Когда меня посвятили в имперские рыцари, клятв, которые я давал, был легион. Я несколько минут стоял на коленях перед Императором, прежде чем Его Сиятельство возложил меч власти на мои плечи. Цезарь задал, как мне тогда казалось, сотню вопросов.
Я дал так много клятв - почти все они были нарушены.
Рагама не задавал вопросов, не требовал дальнейших клятв.
Я ожидал, что он заговорит, начнет какой-нибудь обряд или благословение, или возложит этот сверкающий меч мне на плечо. На голову.
Вместо этого он взмахнул рукой, и тысяча невидимых рук удерживали меня на месте, когда он вонзил раскаленный меч в мое сердце.
ГЛАВА 41
ПРЕОБРАЖЕНИЕ
Мой первый, новый вдох принес боль, острую и холодную. Я был обнажен и дрожал на холодном металлическом полу. Мои глаза медленно сфокусировались. Тяжело дыша, я перевернулся на спину и уставился на черный потолок с бледными круглыми огнями. Было что-то знакомое в этих светильниках, в этом черном металле, в латунном покрытии фурнитуры, на панели управления у дверей - и на самой двери.
Я был на корабле. Этот черный и бронзовый... Я узнал бы его где угодно, это был характерный стиль военного корабля Солланской империи. Сон закончился. Мрачный город Ллесу с его умирающим солнцем исчез. Я был один, даже без сопровождающего белого шума работающих механизмов.

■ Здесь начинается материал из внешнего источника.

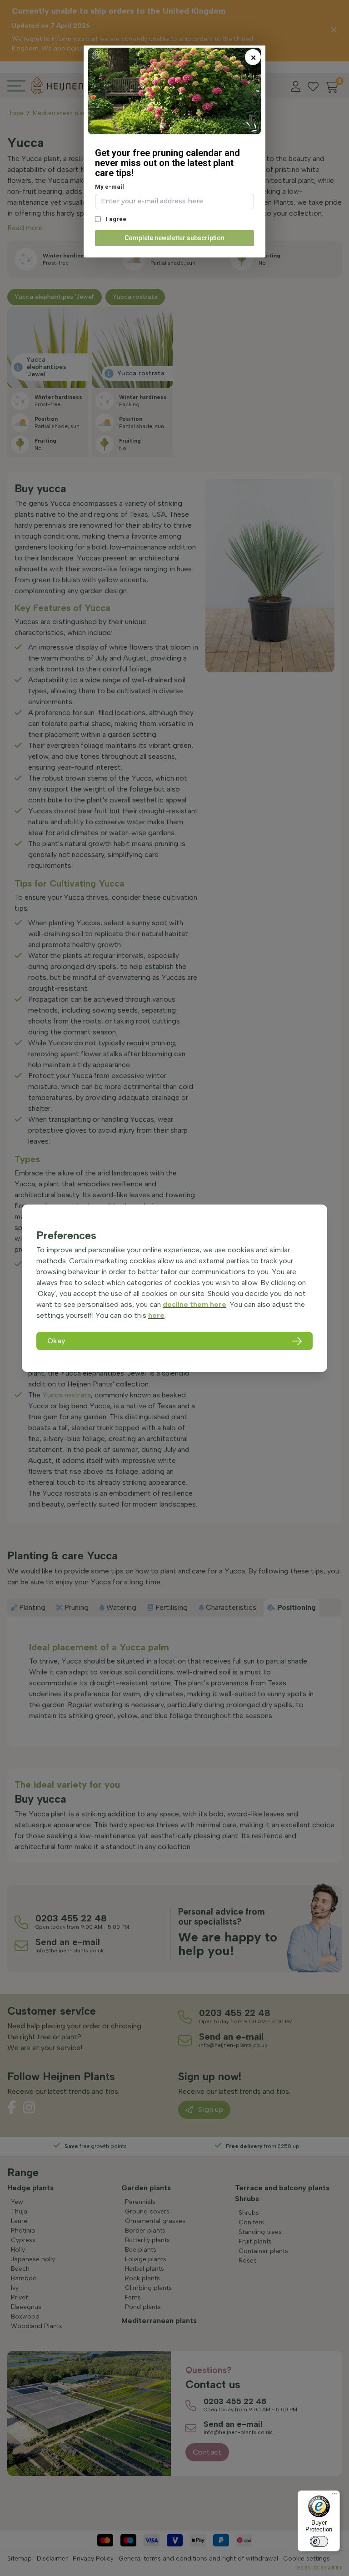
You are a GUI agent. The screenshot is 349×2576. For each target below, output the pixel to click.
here (156, 1315)
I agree (115, 219)
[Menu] (334, 2495)
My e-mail (109, 186)
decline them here (194, 1304)
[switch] (319, 2541)
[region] (174, 1288)
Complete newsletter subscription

Все было тихо, как в могиле.
С трудом приподнявшись, я перекатился на бок, чувствуя, как все тело ноет от холода. Воспоминание о Рагаме, о прикосновении меча Судьи молнией пронеслось в моем сознании, и я поднес руки к лицу.
Делай, что должно.
Мои руки.
Были ли они действительно моими? Я протянул их, чтобы осмотреть, хотя они дрожали, как листья на ветру. Они были девственно чисты, без единого пятнышка или изъяна, гладкие, как руки из мрамора. Шрам от криоожога на большом пальце левой руки исчез, как и следы от меча Иршана, и не было никаких следов операции, которую Элкан провел на Нессе, восстанавливая пальцы, отнятые Дораяикой.